Preliminary Issue: Business/Contractual Dispute Outside the Scope of the UDRP

Complainant claims that, in 2017, it purchased from Respondent an historic house, and that the sale included rights to the BADU HOUSE mark and to the <baduhouse.com> domain name previously owned by Respondent. The Complaint reflects that Respondent registered the challenged domain name on or about February 15, 2000, approximately seventeen (17) years before Complainant acquired the conveyed property. The Complaint thus concedes that the essence of this dispute is not one of abusive domain name registration that a UDRP panel has competency or jurisdiction to decide, but rather one involving enforcement of contract rights. See, for example, Love v. Barnett, FA 944826 (Forum May 14, 2007):

A dispute, such as the present one, … is outside the scope of the Policy … [T]he present case appears to hinge mostly on a business or civil dispute between the parties, with possible causes of action for breach of contract or fiduciary duty. Thus, the majority holds that the subject matter is outside the scope of the UDRP and dismisses the Complaint.

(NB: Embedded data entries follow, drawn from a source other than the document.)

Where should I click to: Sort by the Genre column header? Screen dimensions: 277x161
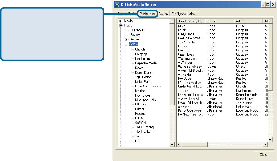[x=220, y=21]
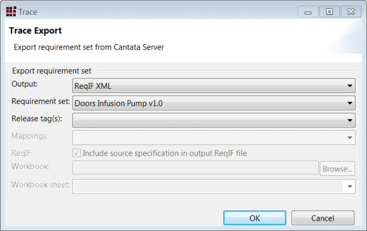Cancel the Trace Export dialog

point(323,218)
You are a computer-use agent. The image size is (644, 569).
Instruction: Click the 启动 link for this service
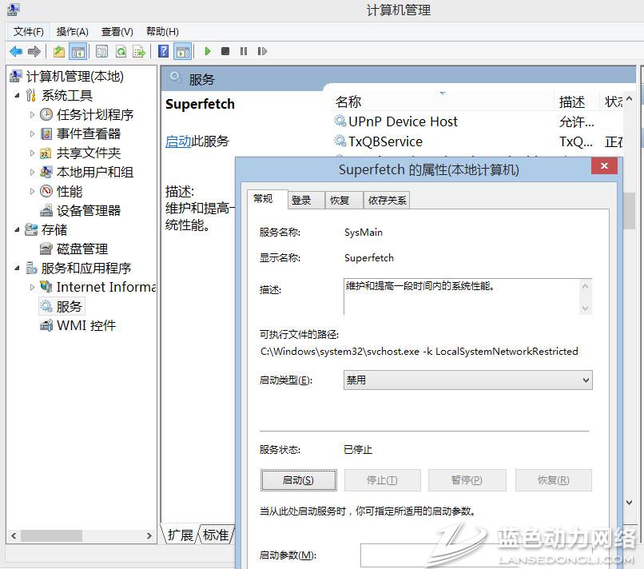tap(177, 141)
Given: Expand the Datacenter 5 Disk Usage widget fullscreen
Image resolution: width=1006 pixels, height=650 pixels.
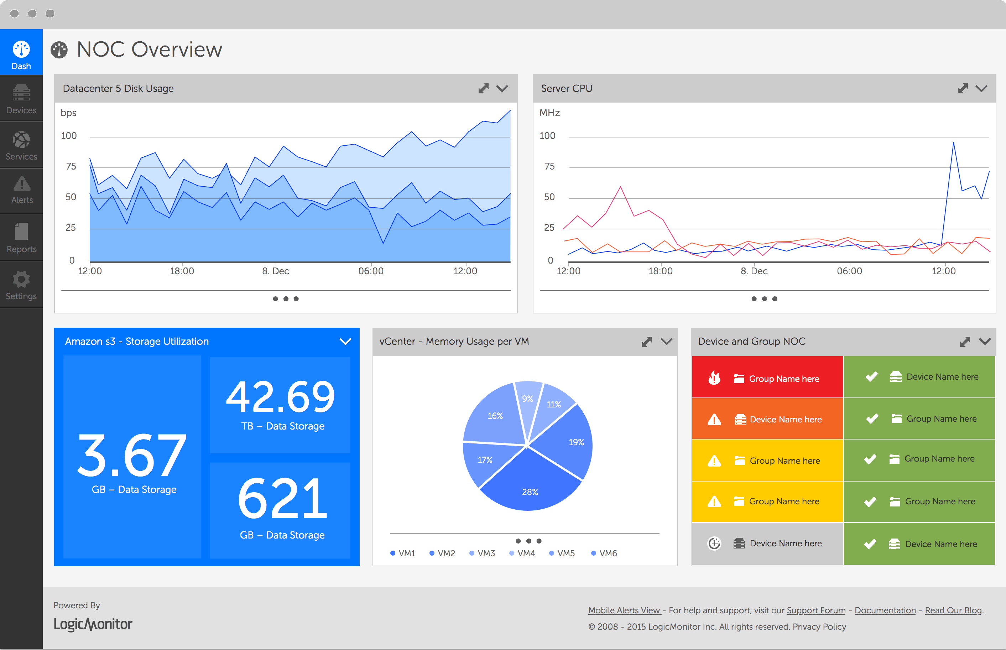Looking at the screenshot, I should 483,88.
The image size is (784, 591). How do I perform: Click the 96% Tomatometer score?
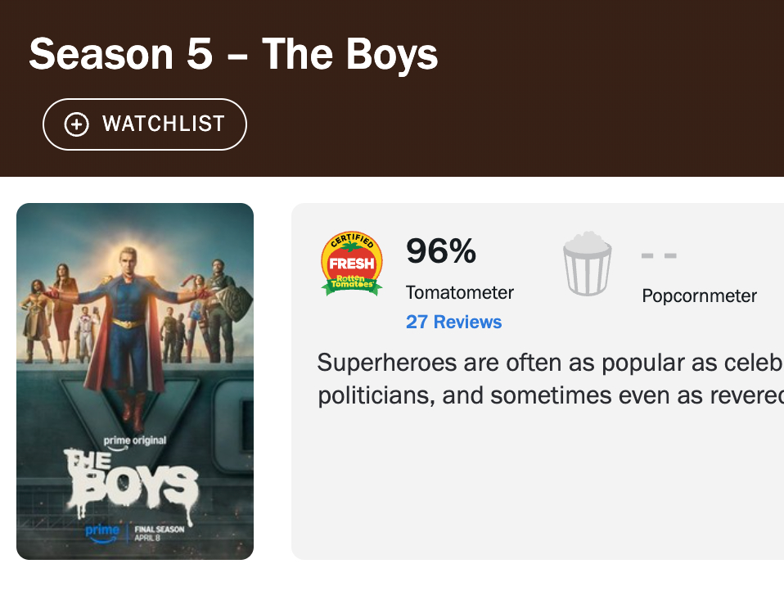pos(440,251)
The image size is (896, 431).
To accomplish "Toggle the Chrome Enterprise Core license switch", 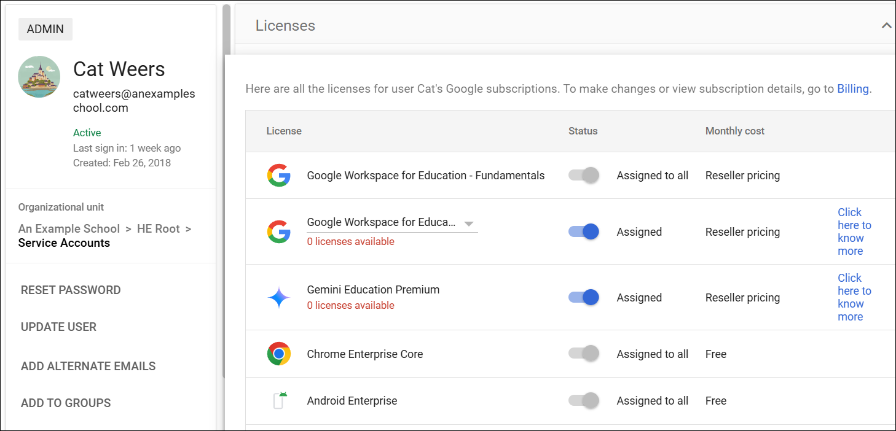I will (584, 354).
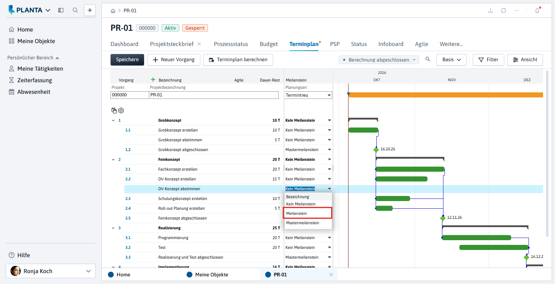
Task: Click the refresh icon in top bar
Action: coord(504,11)
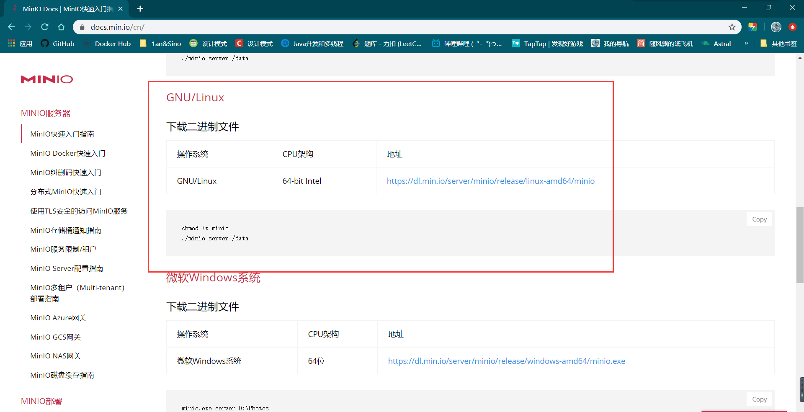Screen dimensions: 804x412
Task: Copy the chmod minio code snippet
Action: (x=759, y=219)
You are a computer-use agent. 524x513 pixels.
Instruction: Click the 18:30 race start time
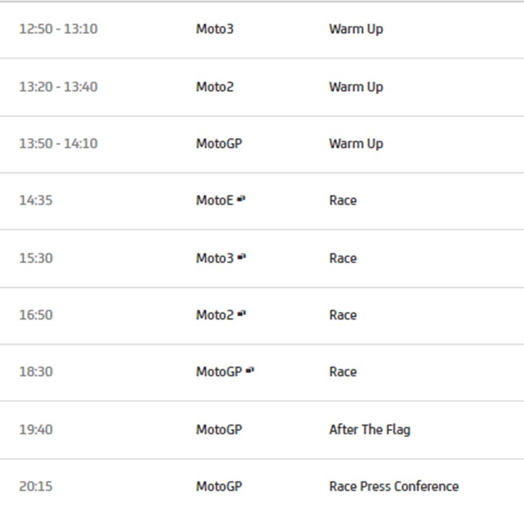tap(36, 372)
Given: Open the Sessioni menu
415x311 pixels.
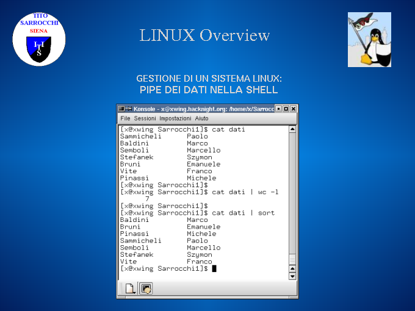Looking at the screenshot, I should click(145, 118).
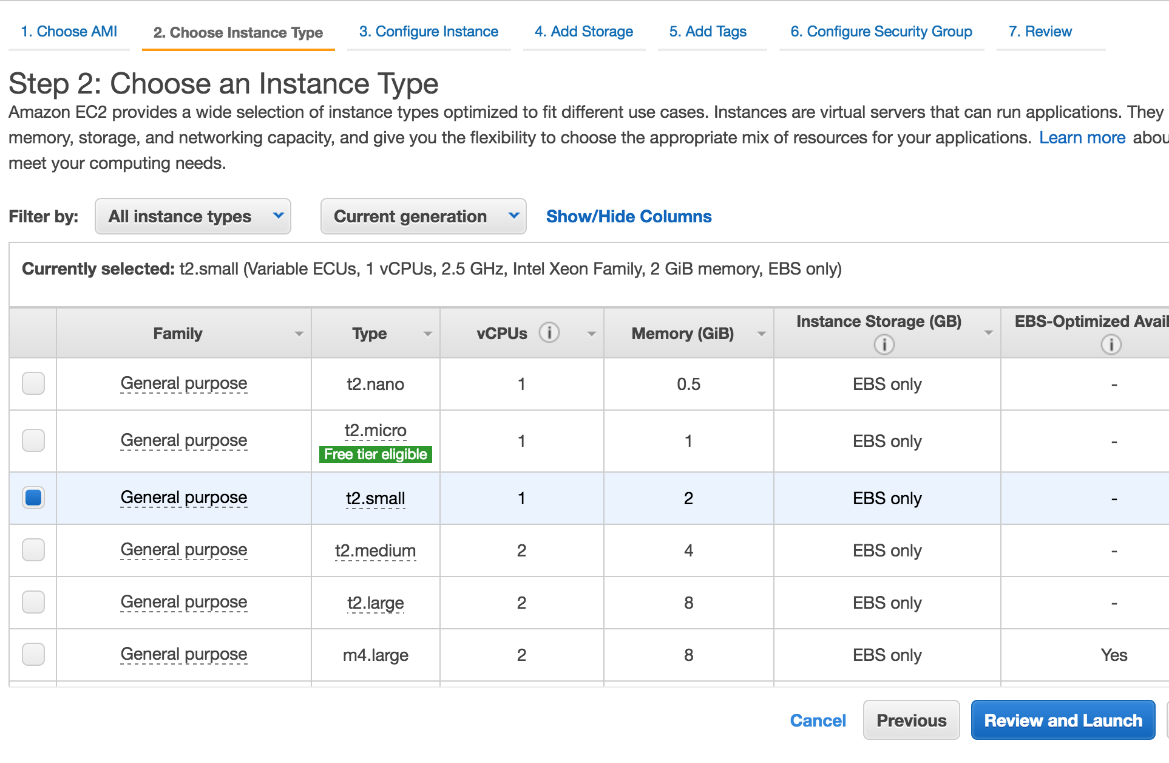Deselect the t2.small instance checkbox
The image size is (1169, 763).
coord(33,498)
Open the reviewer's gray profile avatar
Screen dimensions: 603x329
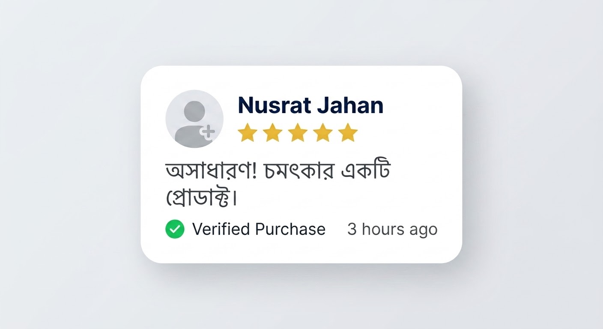click(x=194, y=119)
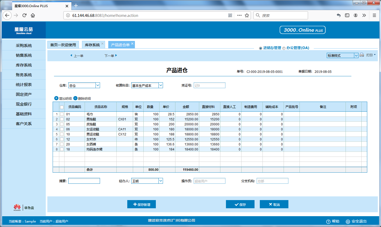
Task: Click the 保存新增 button
Action: click(x=142, y=204)
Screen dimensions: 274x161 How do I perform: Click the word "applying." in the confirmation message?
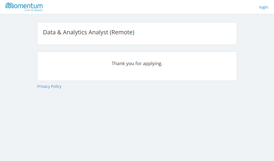pyautogui.click(x=152, y=63)
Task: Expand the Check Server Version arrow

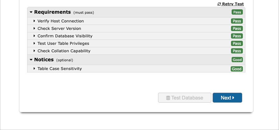Action: point(34,29)
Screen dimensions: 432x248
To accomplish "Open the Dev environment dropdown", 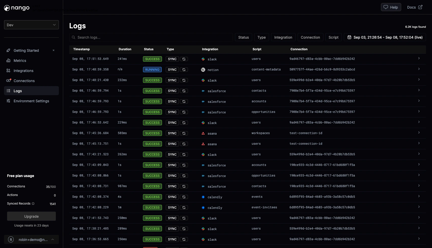I will [x=31, y=25].
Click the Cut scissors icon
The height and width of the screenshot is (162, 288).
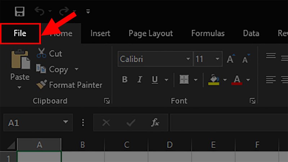tap(41, 54)
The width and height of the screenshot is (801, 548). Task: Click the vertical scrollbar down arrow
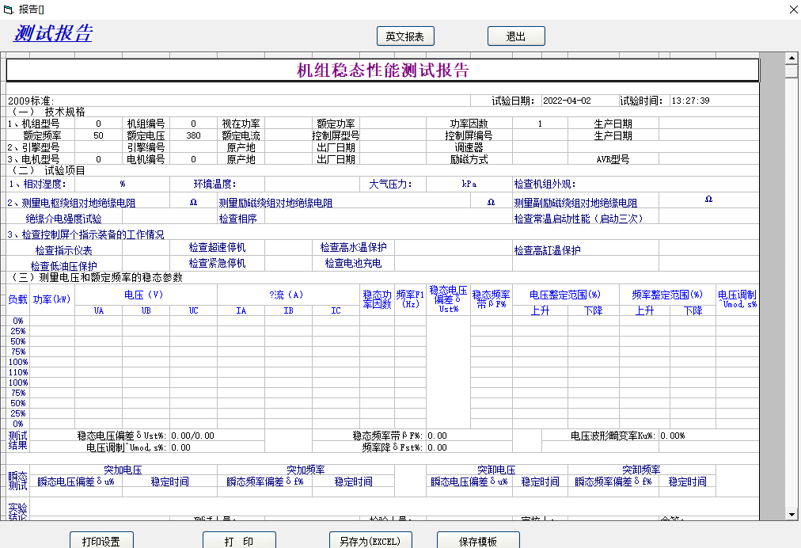(x=792, y=514)
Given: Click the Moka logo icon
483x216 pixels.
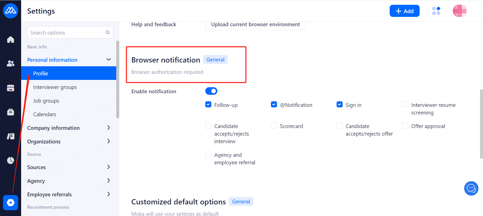Looking at the screenshot, I should pyautogui.click(x=11, y=11).
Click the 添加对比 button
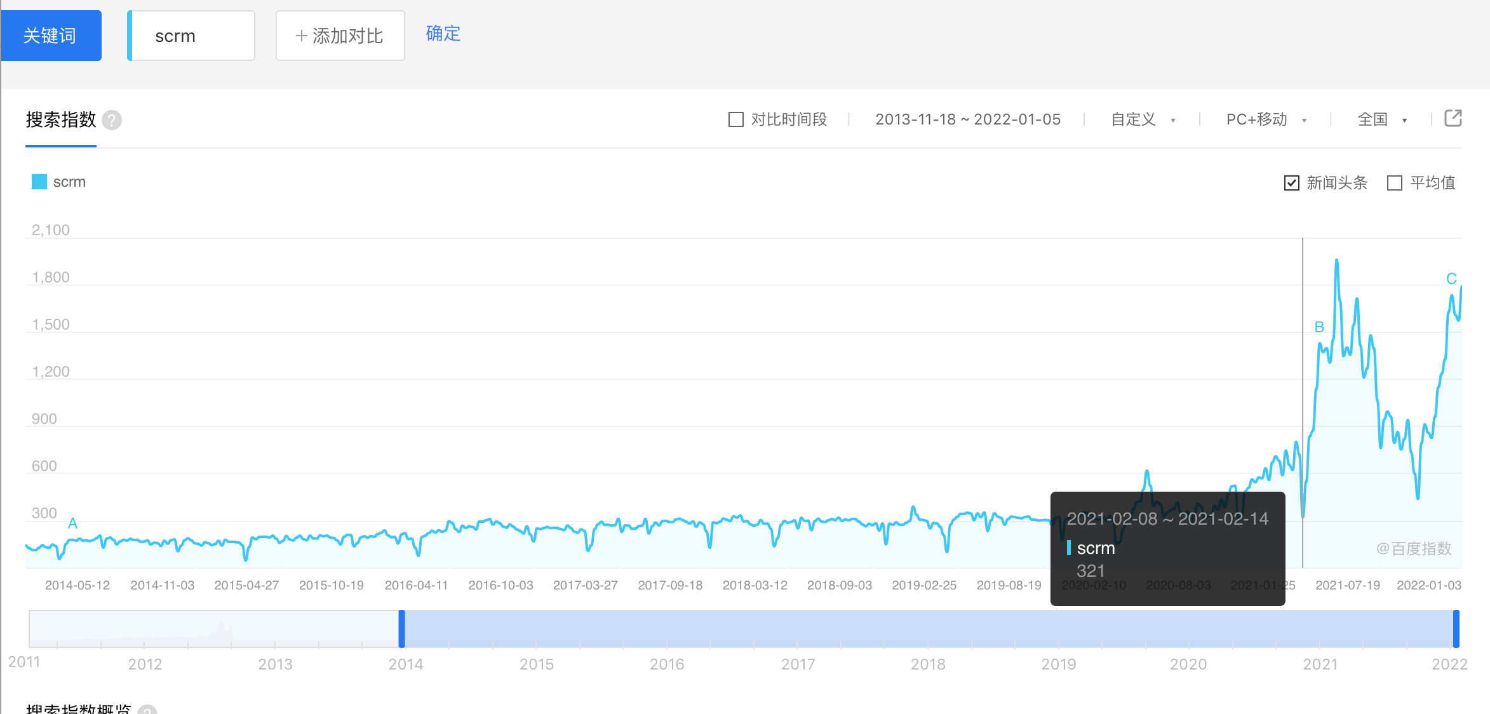 (x=340, y=36)
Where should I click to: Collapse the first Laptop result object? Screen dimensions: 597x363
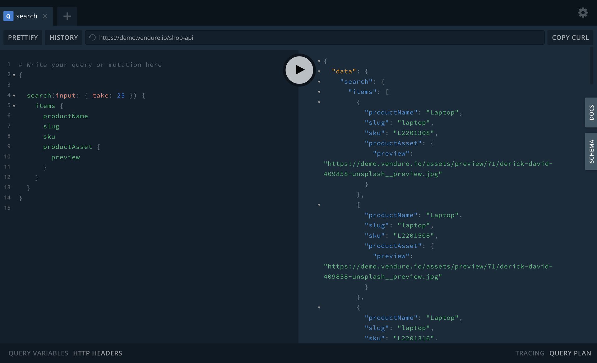[320, 102]
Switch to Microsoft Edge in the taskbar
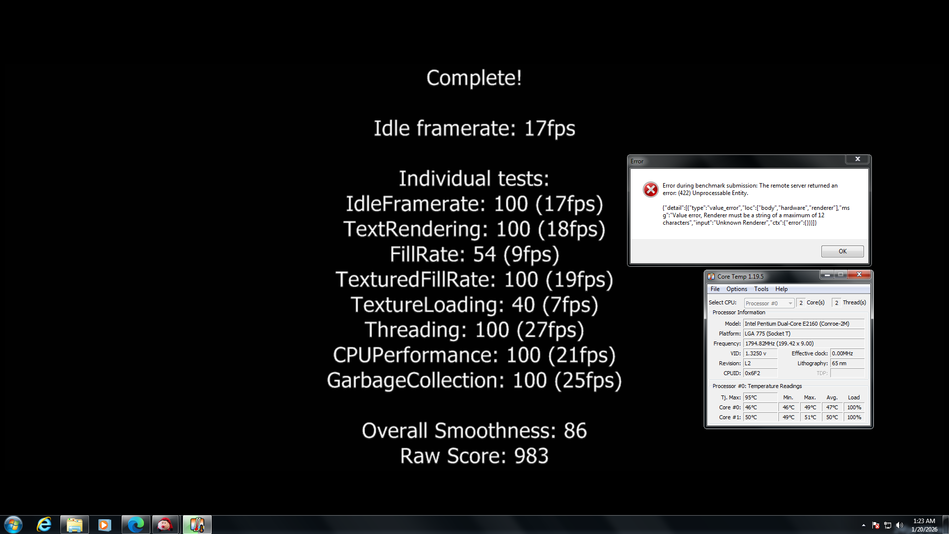 tap(136, 524)
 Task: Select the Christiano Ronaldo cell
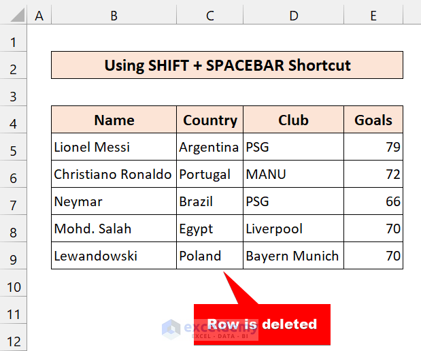coord(114,174)

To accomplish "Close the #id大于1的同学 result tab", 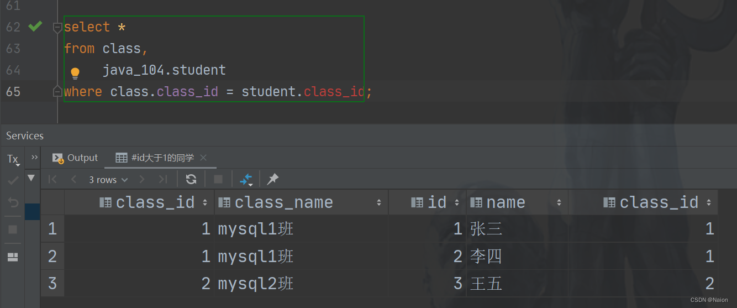I will 203,158.
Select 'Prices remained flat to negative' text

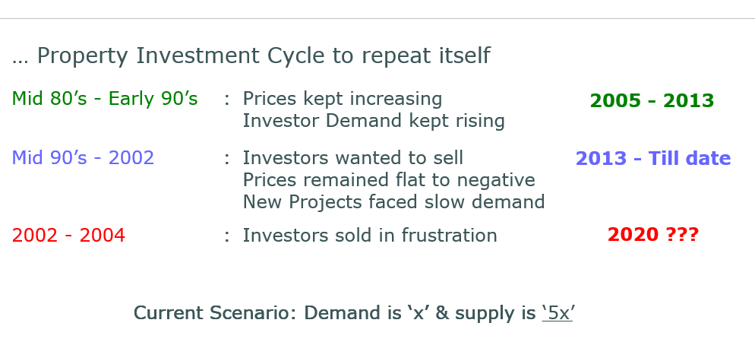tap(389, 180)
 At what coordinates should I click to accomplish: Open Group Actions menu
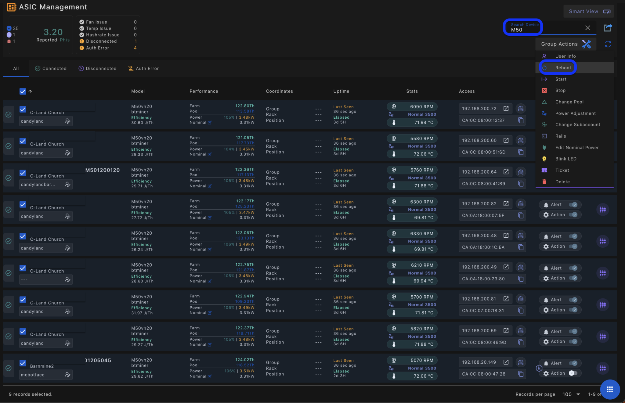point(559,44)
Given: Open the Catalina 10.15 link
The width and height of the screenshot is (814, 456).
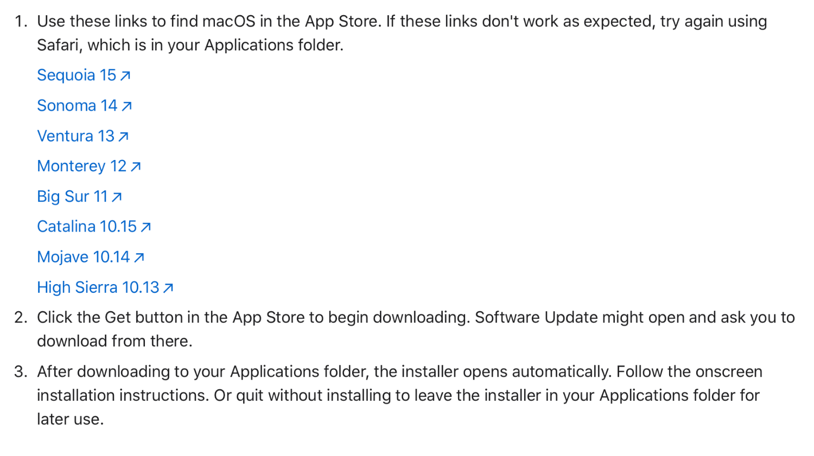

The problem with asking a UDRP panel, with the limited procedural and evidentiary tools available to it under the Policy, to resolve what is essentially a civil breach of contract or contested trademark rights dispute was elucidated earlier in Luvilon Indus. NV v. Top Serve Tennis Pty Ltd., DAU2005-0004 (WIPO September 6, 2005):

[The Policy’s purpose is to] combat abusive domain name registrations and not to provide a prescriptive code for resolving more complex trade mark disputes .… The issues between the parties are not limited to the law of trade marks. There are other intellectual property issues. There are serious contractual issues. There are questions of governing law and proper forum if the matter were litigated. Were all the issues fully ventilated before a Court of competent jurisdiction, there may be findings of implied contractual terms, minimum termination period, breach of contract, estoppels or other equitable defenses. So far as the facts fit within trade mark law, there may be arguments of infringement, validity of the registrations, ownership of goodwill, local reputation, consent, acquiescence, and so on.

See also Everingham Bros. Bait Co. v. Contigo Visual, FA 440219 (Forum April 27, 2005):

The Panel finds that this matter is outside the scope of the Policy because it involves a business dispute between two parties. The UDRP was implemented to address abusive cybersquatting, not contractual or legitimate business disputes.

Further see Fuze Beverage, LLC v. CGEYE, Inc., FA 844252 (Forum January 8, 2007):

The Complaint before us describes what appears to be a common-form claim of breach of contract or breach of fiduciary duty. It is not the kind of controversy, grounded exclusively in abusive cyber-squatting, that the Policy was designed to address.

DECISION

Therefore, it appearing from the undenied contentions contained in the Complaint filed in this proceeding that the dispute described therein is outside the scope of ICANN’s Uniform Domain Name Dispute Resolution Policy, it is Ordered that the Complaint be, and it is hereby, DISMISSED.